DATA SHOWN:

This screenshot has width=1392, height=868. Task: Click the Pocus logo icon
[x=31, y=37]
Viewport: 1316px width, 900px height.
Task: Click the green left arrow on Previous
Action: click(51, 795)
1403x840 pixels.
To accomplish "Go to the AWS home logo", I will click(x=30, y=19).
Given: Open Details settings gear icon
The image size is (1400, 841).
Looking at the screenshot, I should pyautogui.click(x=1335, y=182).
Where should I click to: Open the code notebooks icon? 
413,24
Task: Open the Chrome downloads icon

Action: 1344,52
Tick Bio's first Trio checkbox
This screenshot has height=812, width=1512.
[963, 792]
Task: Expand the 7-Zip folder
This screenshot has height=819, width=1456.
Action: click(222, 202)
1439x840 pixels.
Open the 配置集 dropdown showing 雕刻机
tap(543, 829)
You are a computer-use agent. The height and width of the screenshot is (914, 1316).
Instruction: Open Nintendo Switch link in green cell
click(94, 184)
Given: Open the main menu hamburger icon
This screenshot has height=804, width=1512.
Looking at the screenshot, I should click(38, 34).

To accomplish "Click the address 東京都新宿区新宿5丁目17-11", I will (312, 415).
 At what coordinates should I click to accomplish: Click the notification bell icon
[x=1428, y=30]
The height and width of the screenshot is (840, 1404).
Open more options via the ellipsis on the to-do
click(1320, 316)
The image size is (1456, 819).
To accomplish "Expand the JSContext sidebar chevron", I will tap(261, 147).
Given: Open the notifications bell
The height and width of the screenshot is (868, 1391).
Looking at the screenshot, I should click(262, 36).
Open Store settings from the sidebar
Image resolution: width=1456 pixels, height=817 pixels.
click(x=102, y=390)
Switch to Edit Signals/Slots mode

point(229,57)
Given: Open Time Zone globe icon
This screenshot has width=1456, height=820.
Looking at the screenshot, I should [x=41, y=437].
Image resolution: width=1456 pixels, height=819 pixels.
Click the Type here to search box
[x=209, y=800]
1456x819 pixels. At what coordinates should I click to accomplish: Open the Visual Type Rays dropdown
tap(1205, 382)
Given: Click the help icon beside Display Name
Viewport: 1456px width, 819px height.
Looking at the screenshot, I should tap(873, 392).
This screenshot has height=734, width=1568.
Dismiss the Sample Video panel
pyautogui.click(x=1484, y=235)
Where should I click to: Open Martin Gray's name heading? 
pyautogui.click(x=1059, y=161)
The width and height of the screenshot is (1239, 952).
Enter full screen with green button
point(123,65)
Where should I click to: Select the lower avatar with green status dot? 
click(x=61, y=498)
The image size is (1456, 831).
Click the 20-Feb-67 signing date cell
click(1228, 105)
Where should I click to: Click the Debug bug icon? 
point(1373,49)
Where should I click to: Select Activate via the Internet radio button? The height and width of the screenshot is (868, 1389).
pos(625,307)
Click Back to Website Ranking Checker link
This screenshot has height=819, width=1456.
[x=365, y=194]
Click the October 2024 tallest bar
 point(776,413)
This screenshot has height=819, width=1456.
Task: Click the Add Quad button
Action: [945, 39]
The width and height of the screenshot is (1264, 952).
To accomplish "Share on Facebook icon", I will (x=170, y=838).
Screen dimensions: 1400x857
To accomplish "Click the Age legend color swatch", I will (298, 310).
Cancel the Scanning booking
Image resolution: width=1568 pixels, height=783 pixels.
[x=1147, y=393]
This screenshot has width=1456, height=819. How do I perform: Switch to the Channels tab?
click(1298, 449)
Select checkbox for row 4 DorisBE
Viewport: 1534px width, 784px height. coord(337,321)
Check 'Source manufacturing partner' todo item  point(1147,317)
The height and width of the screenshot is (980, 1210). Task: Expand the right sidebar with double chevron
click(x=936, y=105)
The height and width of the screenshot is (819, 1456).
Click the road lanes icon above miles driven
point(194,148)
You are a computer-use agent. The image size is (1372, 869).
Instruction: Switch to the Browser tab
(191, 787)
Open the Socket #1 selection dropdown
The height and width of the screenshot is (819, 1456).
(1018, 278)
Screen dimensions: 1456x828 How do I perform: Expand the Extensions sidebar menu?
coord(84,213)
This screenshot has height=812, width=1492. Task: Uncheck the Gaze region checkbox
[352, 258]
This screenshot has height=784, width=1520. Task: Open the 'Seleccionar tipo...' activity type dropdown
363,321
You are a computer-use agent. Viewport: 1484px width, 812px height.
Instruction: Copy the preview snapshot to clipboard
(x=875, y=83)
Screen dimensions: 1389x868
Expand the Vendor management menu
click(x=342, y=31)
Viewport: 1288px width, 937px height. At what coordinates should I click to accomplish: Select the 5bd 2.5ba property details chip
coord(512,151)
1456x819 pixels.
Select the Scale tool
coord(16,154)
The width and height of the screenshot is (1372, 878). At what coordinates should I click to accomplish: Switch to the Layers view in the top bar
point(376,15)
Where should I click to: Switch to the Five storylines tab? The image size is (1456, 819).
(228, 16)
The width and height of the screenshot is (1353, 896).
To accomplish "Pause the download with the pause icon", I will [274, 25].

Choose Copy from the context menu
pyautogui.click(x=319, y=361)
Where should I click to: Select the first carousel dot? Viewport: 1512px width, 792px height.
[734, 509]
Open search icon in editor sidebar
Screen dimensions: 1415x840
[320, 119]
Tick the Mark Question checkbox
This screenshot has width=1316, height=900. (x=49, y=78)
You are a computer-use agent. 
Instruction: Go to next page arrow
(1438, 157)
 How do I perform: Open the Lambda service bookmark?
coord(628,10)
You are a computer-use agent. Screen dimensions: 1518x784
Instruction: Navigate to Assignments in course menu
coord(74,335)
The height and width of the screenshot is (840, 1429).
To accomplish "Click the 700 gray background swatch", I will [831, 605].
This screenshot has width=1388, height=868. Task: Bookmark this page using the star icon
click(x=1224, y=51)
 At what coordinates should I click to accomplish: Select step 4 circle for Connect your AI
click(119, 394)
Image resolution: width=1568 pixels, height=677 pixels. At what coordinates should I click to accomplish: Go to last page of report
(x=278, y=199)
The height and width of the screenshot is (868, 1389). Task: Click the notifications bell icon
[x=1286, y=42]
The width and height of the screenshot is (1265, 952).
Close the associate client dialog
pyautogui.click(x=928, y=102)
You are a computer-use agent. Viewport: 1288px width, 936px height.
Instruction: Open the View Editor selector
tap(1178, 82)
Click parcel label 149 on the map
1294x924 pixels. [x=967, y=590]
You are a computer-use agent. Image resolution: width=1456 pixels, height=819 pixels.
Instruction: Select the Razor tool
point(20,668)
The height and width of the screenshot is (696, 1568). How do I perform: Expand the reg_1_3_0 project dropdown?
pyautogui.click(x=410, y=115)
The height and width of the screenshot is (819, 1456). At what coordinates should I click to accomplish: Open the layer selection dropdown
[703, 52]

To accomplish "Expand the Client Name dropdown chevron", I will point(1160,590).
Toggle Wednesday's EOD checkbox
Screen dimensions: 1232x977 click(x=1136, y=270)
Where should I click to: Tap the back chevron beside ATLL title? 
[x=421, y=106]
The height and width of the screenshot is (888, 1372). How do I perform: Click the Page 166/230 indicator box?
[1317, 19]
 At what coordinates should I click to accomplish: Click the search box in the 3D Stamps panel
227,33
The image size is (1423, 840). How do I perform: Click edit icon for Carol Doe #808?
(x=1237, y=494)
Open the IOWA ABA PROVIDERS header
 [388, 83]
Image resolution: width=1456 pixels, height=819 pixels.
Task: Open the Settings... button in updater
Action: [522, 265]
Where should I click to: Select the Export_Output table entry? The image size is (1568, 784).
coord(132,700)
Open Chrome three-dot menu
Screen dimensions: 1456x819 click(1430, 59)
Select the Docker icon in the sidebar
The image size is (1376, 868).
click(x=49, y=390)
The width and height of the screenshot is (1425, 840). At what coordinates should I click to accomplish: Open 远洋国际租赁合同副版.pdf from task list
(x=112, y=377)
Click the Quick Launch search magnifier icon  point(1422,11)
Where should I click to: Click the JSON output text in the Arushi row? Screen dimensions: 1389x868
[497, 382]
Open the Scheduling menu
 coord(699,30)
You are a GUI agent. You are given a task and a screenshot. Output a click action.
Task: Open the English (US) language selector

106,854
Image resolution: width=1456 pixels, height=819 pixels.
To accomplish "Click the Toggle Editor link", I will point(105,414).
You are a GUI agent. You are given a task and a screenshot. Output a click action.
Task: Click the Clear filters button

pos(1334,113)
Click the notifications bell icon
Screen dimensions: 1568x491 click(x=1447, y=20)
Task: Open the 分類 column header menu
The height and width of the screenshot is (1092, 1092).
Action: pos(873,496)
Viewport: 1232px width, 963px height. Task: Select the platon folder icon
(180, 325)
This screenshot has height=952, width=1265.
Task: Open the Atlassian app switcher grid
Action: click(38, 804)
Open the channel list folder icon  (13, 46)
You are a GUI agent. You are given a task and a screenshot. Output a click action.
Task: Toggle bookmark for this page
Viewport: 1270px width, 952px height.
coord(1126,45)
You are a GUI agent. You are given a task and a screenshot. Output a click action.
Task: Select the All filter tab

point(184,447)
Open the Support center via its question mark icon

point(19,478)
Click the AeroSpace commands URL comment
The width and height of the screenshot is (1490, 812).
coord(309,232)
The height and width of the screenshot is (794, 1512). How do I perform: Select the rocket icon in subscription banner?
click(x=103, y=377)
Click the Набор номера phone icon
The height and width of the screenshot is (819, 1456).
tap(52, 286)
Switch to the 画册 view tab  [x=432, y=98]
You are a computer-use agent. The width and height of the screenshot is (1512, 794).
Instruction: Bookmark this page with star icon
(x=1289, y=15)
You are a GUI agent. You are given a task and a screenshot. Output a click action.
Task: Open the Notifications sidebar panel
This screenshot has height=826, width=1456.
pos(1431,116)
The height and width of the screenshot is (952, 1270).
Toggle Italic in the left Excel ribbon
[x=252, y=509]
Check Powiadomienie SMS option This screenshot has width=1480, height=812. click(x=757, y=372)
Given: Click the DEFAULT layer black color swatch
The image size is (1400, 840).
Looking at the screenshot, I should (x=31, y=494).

EXERCISE: Scan the records above and show every line in which the word "color" occurs.

RESPONSE TO THE EXERCISE:
To accomplish "Click the Age legend color swatch", I will (298, 310).
Given: Click the DEFAULT layer black color swatch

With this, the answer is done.